In France, Jean-Antoine Watteau, like many others, did drawings to "keep his hand in" for his painting: most of the figures in his paintings were based on earlier drawings. More energetic were the 18th century artists Francois Boucher, Jean-Honore Fragonard, Hubert Robert, and Gabriel de Saint-Aubin, whose drawings embraced landscapes, figurative studies, and genre-like works.
In 18th century Venice, Canaletto's exceptional architectural drawings of the city were followed by a set of luminaristic pen and brush drawings by Giambattista Tiepolo (1692-1770) and his family. The architect Giambatttista Piranesi then produced his powerful drawings of building interiors and eerie vaults ("Carceri").
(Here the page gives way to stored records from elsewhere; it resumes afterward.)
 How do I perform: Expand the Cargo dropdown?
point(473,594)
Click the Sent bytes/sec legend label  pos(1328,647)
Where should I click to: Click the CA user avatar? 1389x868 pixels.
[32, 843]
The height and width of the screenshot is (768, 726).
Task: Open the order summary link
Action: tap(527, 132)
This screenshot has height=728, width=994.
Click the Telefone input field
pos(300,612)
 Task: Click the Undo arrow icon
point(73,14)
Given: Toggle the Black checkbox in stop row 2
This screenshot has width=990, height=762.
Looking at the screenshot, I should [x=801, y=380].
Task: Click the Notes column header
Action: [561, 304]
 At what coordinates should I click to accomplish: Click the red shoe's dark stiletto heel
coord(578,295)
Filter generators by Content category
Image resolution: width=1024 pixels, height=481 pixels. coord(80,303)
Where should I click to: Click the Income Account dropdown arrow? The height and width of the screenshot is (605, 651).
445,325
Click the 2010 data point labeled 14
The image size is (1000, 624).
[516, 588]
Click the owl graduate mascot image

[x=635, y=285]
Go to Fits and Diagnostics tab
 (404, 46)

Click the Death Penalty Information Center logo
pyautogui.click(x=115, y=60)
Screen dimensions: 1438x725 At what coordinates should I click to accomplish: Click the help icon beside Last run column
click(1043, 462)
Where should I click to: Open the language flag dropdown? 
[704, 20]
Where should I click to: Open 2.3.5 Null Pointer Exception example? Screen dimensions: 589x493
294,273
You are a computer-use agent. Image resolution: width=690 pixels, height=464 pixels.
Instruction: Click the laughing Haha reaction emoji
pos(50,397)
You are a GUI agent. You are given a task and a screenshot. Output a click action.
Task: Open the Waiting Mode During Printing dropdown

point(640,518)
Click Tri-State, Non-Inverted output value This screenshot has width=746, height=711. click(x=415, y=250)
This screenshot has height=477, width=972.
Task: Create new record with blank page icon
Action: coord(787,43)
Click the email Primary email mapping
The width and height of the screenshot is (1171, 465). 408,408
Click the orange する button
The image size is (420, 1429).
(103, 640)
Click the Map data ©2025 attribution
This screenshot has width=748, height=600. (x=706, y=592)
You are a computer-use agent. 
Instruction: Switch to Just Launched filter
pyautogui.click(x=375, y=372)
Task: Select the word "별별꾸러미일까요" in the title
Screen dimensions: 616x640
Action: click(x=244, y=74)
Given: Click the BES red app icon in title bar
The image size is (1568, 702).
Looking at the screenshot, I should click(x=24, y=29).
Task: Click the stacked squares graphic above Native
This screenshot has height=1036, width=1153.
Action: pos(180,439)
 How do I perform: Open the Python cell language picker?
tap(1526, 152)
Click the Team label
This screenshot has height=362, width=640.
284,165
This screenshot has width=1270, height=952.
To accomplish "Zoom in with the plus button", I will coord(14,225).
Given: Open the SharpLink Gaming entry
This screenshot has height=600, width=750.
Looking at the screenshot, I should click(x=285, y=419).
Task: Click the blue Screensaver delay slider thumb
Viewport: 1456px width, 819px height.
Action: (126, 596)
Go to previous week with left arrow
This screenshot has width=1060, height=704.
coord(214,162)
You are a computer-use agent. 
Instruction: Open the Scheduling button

At the end of the 18th century, the Spanish artist Goya produced his innovative brush-and-sanguine drawings combining the luminaristic effects of Tiepolo's drawings with the drama of Rembrandt-style chiaroscuro.
The early-19th century produced a drawing style that reemphasized the linear element. One of its great masters was the academic painter J-A-D Ingres (1780-1867). The German Nazarenes, as well as Romantics like Philipp Otto Runge (1777-1810) and Caspar David Friedrich (1774-1840) were only slightly less rigorous in the use of the hardpoint. Other linear-inclined draftsmen included the English Pre-Raphaelite John Millais (1829-96)the American realist Thomas Eakins (1844-1916), as well as Paris-based masters like Picasso, Matisse, and Modigliani. Meanwhile the drawings of Daumier employed pictorial chiaroscuro effects to make forceful statements of social criticism.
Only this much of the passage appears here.